-- START OF Data listing --

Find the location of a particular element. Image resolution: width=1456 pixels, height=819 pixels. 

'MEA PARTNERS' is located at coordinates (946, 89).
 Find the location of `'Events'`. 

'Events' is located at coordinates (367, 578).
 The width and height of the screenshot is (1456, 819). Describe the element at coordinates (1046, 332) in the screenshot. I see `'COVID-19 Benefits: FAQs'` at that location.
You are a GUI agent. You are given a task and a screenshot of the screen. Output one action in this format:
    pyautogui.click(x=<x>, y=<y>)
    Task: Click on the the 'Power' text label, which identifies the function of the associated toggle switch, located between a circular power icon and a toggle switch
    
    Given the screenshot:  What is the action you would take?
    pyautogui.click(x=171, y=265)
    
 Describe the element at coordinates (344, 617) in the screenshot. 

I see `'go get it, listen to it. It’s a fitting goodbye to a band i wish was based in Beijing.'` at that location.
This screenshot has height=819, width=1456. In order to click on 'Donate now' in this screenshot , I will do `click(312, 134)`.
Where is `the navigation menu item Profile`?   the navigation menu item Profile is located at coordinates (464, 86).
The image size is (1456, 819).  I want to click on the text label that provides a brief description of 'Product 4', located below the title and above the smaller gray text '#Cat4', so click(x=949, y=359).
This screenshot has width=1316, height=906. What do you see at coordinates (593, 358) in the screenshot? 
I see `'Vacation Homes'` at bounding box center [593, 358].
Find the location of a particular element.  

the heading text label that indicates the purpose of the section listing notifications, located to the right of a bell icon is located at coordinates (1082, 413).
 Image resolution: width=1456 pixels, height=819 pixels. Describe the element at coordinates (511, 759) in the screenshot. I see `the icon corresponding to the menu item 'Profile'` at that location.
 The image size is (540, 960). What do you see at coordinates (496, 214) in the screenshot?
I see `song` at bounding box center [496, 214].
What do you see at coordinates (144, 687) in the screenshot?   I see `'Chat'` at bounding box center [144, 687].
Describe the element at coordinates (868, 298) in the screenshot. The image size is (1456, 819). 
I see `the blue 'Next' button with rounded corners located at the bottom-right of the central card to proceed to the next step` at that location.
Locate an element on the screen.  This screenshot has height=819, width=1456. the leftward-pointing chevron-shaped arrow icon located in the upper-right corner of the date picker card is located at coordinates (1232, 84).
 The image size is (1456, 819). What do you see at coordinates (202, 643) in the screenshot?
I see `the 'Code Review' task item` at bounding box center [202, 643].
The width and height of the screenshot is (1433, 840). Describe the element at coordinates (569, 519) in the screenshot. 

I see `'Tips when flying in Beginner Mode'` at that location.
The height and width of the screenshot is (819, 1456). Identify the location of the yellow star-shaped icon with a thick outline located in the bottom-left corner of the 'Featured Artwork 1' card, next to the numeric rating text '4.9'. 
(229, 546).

-- END OF Data listing --

Work instructions
Could you rewrite all of the rows above, changing each "Find the location of" to "Locate" and leaving every other word unchanged?

Task answer
Locate a particular element. Image resolution: width=1456 pixels, height=819 pixels. 

'MEA PARTNERS' is located at coordinates (946, 89).
 Locate `'Events'`. 

'Events' is located at coordinates (367, 578).
 The width and height of the screenshot is (1456, 819). Describe the element at coordinates (1046, 332) in the screenshot. I see `'COVID-19 Benefits: FAQs'` at that location.
You are a GUI agent. You are given a task and a screenshot of the screen. Output one action in this format:
    pyautogui.click(x=<x>, y=<y>)
    Task: Click on the the 'Power' text label, which identifies the function of the associated toggle switch, located between a circular power icon and a toggle switch
    
    Given the screenshot:  What is the action you would take?
    pyautogui.click(x=171, y=265)
    
 Describe the element at coordinates (344, 617) in the screenshot. 

I see `'go get it, listen to it. It’s a fitting goodbye to a band i wish was based in Beijing.'` at that location.
This screenshot has height=819, width=1456. In order to click on 'Donate now' in this screenshot , I will do `click(312, 134)`.
Where is `the navigation menu item Profile`?   the navigation menu item Profile is located at coordinates (464, 86).
The image size is (1456, 819).  I want to click on the text label that provides a brief description of 'Product 4', located below the title and above the smaller gray text '#Cat4', so click(x=949, y=359).
This screenshot has width=1316, height=906. What do you see at coordinates (593, 358) in the screenshot? 
I see `'Vacation Homes'` at bounding box center [593, 358].
Locate a particular element.  

the heading text label that indicates the purpose of the section listing notifications, located to the right of a bell icon is located at coordinates (1082, 413).
 Image resolution: width=1456 pixels, height=819 pixels. Describe the element at coordinates (511, 759) in the screenshot. I see `the icon corresponding to the menu item 'Profile'` at that location.
 The image size is (540, 960). What do you see at coordinates (496, 214) in the screenshot?
I see `song` at bounding box center [496, 214].
What do you see at coordinates (144, 687) in the screenshot?   I see `'Chat'` at bounding box center [144, 687].
Describe the element at coordinates (868, 298) in the screenshot. The image size is (1456, 819). 
I see `the blue 'Next' button with rounded corners located at the bottom-right of the central card to proceed to the next step` at that location.
Locate an element on the screen.  This screenshot has height=819, width=1456. the leftward-pointing chevron-shaped arrow icon located in the upper-right corner of the date picker card is located at coordinates (1232, 84).
 The image size is (1456, 819). What do you see at coordinates (202, 643) in the screenshot?
I see `the 'Code Review' task item` at bounding box center [202, 643].
The width and height of the screenshot is (1433, 840). Describe the element at coordinates (569, 519) in the screenshot. 

I see `'Tips when flying in Beginner Mode'` at that location.
The height and width of the screenshot is (819, 1456). Identify the location of the yellow star-shaped icon with a thick outline located in the bottom-left corner of the 'Featured Artwork 1' card, next to the numeric rating text '4.9'. 
(229, 546).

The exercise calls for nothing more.